• PROBLEM STATEMENT:
Everything from the line that contains "Instruction: Delete the" to the final line of the data, both ends included, must be set down exactly, apart from the pictures.
────────────────────
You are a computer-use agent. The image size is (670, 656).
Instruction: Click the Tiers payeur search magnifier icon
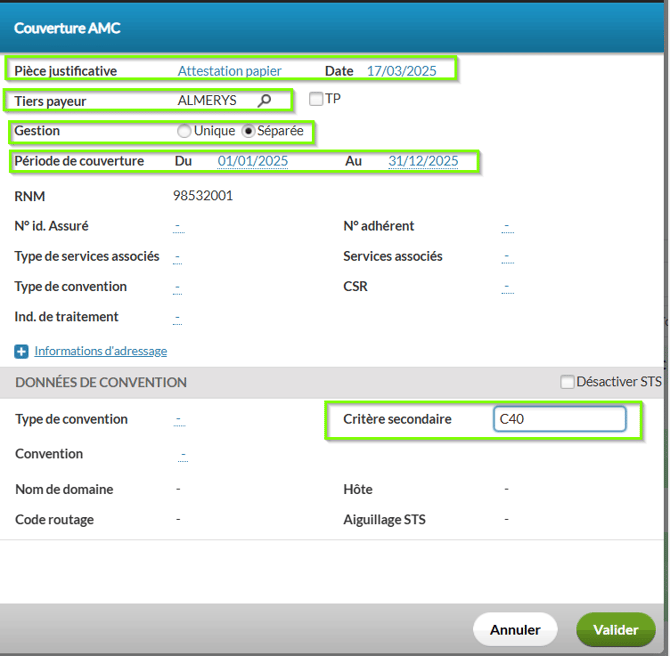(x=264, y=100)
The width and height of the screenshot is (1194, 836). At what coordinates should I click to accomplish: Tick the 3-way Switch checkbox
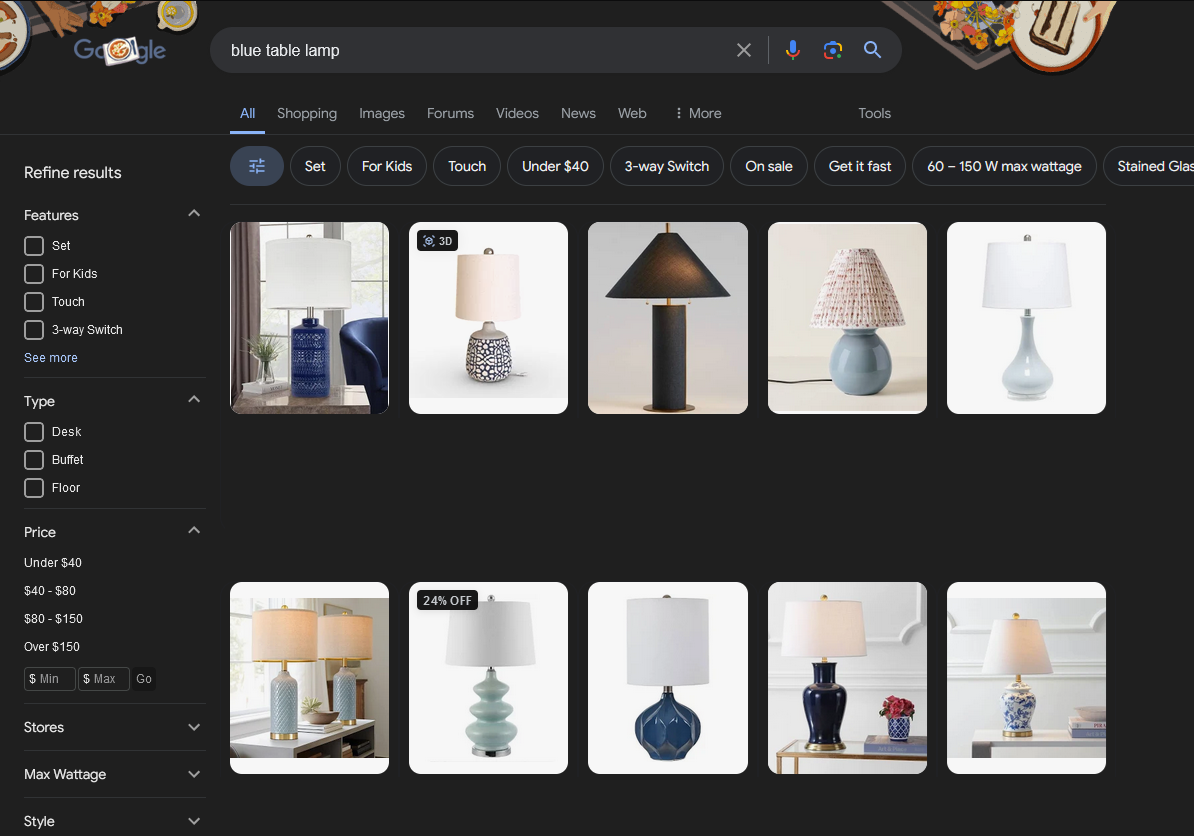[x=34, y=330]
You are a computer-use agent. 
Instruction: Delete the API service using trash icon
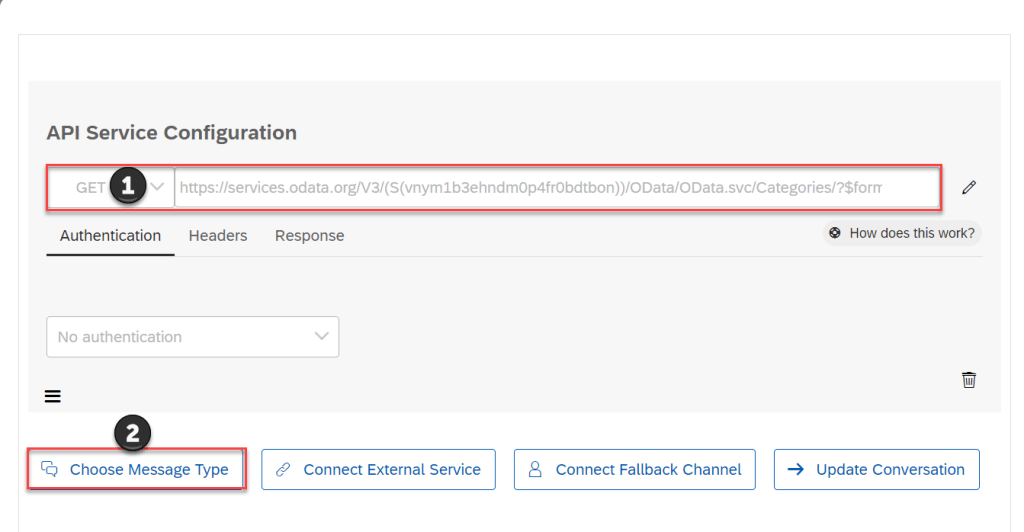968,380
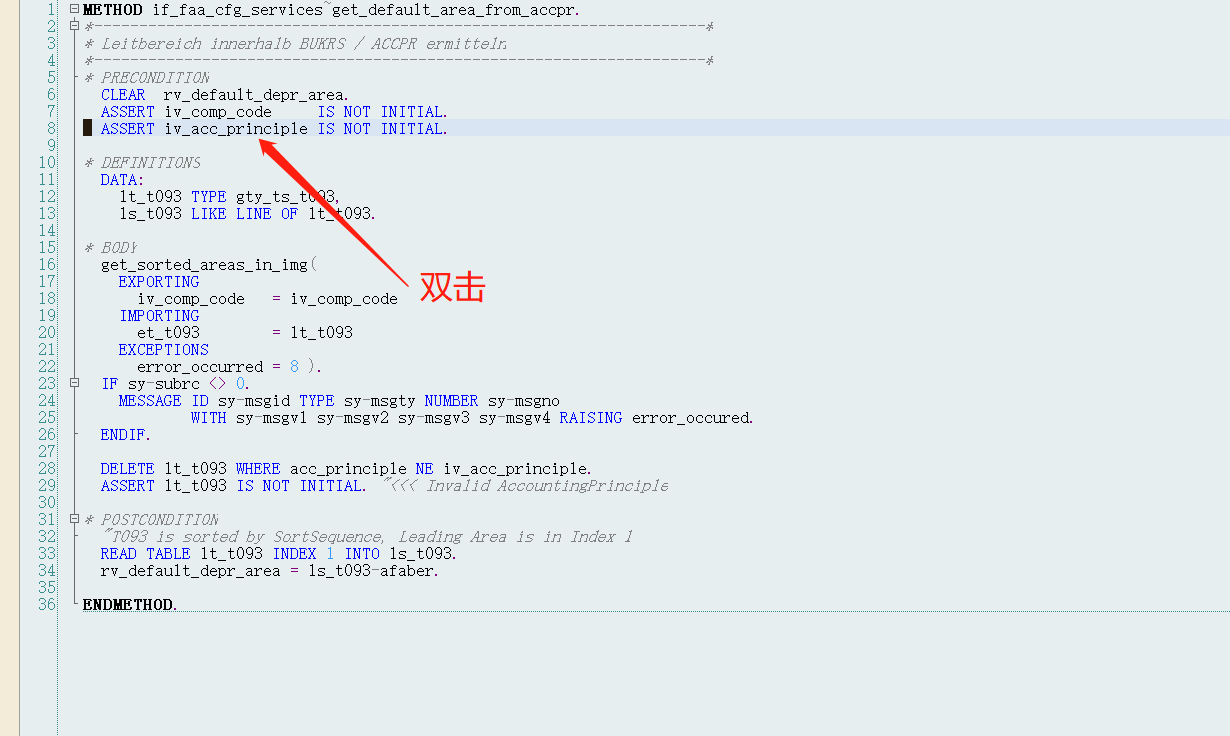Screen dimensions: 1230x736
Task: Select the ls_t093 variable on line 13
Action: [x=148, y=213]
────────────────────
• SOLUTION FOR THIS EXERCISE:
Instruction: Delete the API service using trash icon
968,380
Screen dimensions: 1230x736
Task: Select the ls_t093 variable on line 13
Action: [x=148, y=213]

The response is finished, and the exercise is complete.